═══ Dataset content ═══
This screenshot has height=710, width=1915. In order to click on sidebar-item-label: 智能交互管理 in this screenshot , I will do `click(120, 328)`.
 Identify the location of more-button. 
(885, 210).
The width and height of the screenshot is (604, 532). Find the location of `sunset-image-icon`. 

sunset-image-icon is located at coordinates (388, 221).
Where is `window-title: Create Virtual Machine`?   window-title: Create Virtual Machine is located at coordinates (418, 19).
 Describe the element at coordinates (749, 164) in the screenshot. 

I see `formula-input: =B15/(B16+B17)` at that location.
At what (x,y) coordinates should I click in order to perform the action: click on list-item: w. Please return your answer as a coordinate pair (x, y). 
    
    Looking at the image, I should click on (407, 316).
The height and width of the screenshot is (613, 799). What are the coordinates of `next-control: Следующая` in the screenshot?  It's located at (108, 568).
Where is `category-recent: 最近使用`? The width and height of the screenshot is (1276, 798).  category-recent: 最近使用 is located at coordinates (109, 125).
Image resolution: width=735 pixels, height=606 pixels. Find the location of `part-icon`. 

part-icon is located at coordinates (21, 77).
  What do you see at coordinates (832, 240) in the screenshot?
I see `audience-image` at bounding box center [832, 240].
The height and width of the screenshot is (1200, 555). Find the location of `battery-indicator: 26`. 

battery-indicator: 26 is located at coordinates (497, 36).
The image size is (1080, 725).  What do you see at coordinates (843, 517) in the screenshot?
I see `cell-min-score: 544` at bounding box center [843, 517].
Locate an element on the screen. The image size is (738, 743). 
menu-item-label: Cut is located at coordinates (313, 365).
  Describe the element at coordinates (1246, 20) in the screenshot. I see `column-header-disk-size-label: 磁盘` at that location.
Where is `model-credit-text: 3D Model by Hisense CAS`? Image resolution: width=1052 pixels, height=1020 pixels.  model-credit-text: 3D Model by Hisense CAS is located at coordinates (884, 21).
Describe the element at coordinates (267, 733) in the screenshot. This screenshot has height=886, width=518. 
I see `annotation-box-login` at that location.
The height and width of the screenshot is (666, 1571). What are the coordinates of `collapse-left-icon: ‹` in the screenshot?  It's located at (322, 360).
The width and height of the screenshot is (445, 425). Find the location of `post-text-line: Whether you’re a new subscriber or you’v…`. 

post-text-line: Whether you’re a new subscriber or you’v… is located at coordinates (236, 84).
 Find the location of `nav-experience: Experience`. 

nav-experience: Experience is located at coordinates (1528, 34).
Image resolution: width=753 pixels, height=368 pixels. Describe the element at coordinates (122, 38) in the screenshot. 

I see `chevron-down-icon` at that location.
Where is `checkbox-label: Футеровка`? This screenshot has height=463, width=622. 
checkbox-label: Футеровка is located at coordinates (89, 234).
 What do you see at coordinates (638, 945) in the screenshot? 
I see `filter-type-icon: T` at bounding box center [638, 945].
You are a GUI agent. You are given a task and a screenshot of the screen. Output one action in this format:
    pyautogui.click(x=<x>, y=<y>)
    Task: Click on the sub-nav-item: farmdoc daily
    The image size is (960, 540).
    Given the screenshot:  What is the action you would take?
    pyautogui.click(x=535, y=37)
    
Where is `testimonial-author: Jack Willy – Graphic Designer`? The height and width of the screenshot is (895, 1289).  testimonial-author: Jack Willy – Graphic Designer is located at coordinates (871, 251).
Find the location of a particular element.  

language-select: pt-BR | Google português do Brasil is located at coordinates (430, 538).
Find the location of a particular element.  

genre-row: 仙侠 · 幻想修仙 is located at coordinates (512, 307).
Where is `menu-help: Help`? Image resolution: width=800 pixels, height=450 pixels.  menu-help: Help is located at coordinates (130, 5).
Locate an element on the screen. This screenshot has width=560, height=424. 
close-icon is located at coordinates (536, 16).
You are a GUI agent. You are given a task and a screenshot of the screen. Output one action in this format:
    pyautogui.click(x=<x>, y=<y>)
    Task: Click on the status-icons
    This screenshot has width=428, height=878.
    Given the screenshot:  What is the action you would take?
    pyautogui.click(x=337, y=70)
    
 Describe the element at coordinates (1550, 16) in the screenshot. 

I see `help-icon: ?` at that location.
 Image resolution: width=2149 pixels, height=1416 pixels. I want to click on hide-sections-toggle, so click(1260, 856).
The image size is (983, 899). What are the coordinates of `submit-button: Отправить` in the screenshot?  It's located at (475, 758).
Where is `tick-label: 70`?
═══
- Requirement
Reproduce every one of the entries above verbatim, with no changes.

- Response
This screenshot has height=710, width=1915. In order to click on sidebar-item-label: 智能交互管理 in this screenshot , I will do `click(120, 328)`.
 Identify the location of more-button. 
(885, 210).
The width and height of the screenshot is (604, 532). Find the location of `sunset-image-icon`. 

sunset-image-icon is located at coordinates (388, 221).
Where is `window-title: Create Virtual Machine`?   window-title: Create Virtual Machine is located at coordinates (418, 19).
 Describe the element at coordinates (749, 164) in the screenshot. 

I see `formula-input: =B15/(B16+B17)` at that location.
At what (x,y) coordinates should I click in order to perform the action: click on list-item: w. Please return your answer as a coordinate pair (x, y). 
    
    Looking at the image, I should click on (407, 316).
The height and width of the screenshot is (613, 799). What are the coordinates of `next-control: Следующая` in the screenshot?  It's located at (108, 568).
Where is `category-recent: 最近使用`? The width and height of the screenshot is (1276, 798).  category-recent: 最近使用 is located at coordinates (109, 125).
Image resolution: width=735 pixels, height=606 pixels. Find the location of `part-icon`. 

part-icon is located at coordinates (21, 77).
  What do you see at coordinates (832, 240) in the screenshot?
I see `audience-image` at bounding box center [832, 240].
The height and width of the screenshot is (1200, 555). Find the location of `battery-indicator: 26`. 

battery-indicator: 26 is located at coordinates (497, 36).
The image size is (1080, 725).  What do you see at coordinates (843, 517) in the screenshot?
I see `cell-min-score: 544` at bounding box center [843, 517].
Locate an element on the screen. The image size is (738, 743). 
menu-item-label: Cut is located at coordinates (313, 365).
  Describe the element at coordinates (1246, 20) in the screenshot. I see `column-header-disk-size-label: 磁盘` at that location.
Where is `model-credit-text: 3D Model by Hisense CAS`? Image resolution: width=1052 pixels, height=1020 pixels.  model-credit-text: 3D Model by Hisense CAS is located at coordinates (884, 21).
Describe the element at coordinates (267, 733) in the screenshot. This screenshot has height=886, width=518. 
I see `annotation-box-login` at that location.
The height and width of the screenshot is (666, 1571). What are the coordinates of `collapse-left-icon: ‹` in the screenshot?  It's located at (322, 360).
The width and height of the screenshot is (445, 425). Find the location of `post-text-line: Whether you’re a new subscriber or you’v…`. 

post-text-line: Whether you’re a new subscriber or you’v… is located at coordinates (236, 84).
 Find the location of `nav-experience: Experience`. 

nav-experience: Experience is located at coordinates (1528, 34).
Image resolution: width=753 pixels, height=368 pixels. Describe the element at coordinates (122, 38) in the screenshot. 

I see `chevron-down-icon` at that location.
Where is `checkbox-label: Футеровка`? This screenshot has height=463, width=622. 
checkbox-label: Футеровка is located at coordinates (89, 234).
 What do you see at coordinates (638, 945) in the screenshot? 
I see `filter-type-icon: T` at bounding box center [638, 945].
You are a GUI agent. You are given a task and a screenshot of the screen. Output one action in this format:
    pyautogui.click(x=<x>, y=<y>)
    Task: Click on the sub-nav-item: farmdoc daily
    The image size is (960, 540).
    Given the screenshot:  What is the action you would take?
    pyautogui.click(x=535, y=37)
    
Where is `testimonial-author: Jack Willy – Graphic Designer`? The height and width of the screenshot is (895, 1289).  testimonial-author: Jack Willy – Graphic Designer is located at coordinates (871, 251).
Find the location of a particular element.  

language-select: pt-BR | Google português do Brasil is located at coordinates (430, 538).
Find the location of a particular element.  

genre-row: 仙侠 · 幻想修仙 is located at coordinates (512, 307).
Where is `menu-help: Help`? Image resolution: width=800 pixels, height=450 pixels.  menu-help: Help is located at coordinates (130, 5).
Locate an element on the screen. This screenshot has width=560, height=424. 
close-icon is located at coordinates (536, 16).
You are a GUI agent. You are given a task and a screenshot of the screen. Output one action in this format:
    pyautogui.click(x=<x>, y=<y>)
    Task: Click on the status-icons
    This screenshot has width=428, height=878.
    Given the screenshot:  What is the action you would take?
    pyautogui.click(x=337, y=70)
    
 Describe the element at coordinates (1550, 16) in the screenshot. 

I see `help-icon: ?` at that location.
 Image resolution: width=2149 pixels, height=1416 pixels. I want to click on hide-sections-toggle, so click(1260, 856).
The image size is (983, 899). What are the coordinates of `submit-button: Отправить` in the screenshot?  It's located at (475, 758).
Where is `tick-label: 70`?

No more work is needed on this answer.